**Exercise details**
Set down the data below without change, skipping the pictures it holds.

== The input ==

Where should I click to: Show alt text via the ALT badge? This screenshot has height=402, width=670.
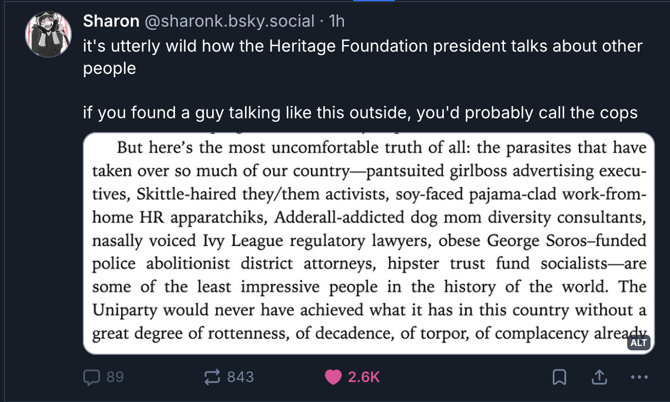(x=638, y=343)
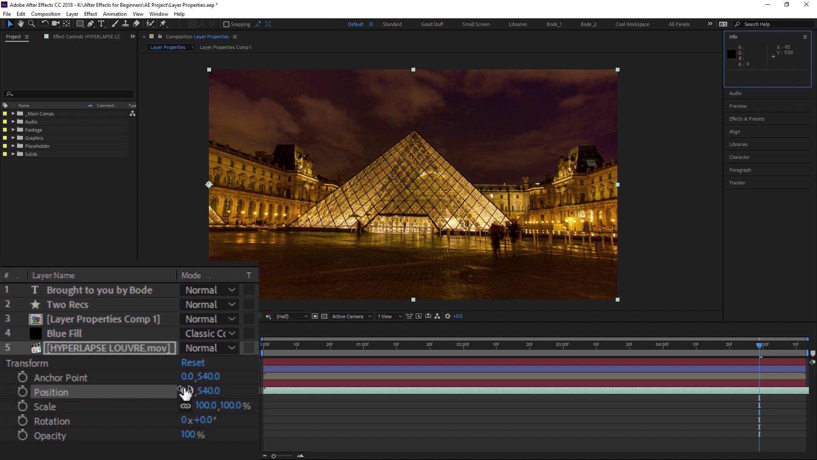Expand the Footage folder in Project panel
The image size is (817, 460).
(12, 130)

===

**Response to this task**
Where should I click to: Show alt text via the ALT badge? This screenshot has height=402, width=670.
(x=638, y=343)
Expand the Footage folder in Project panel
The image size is (817, 460).
(12, 130)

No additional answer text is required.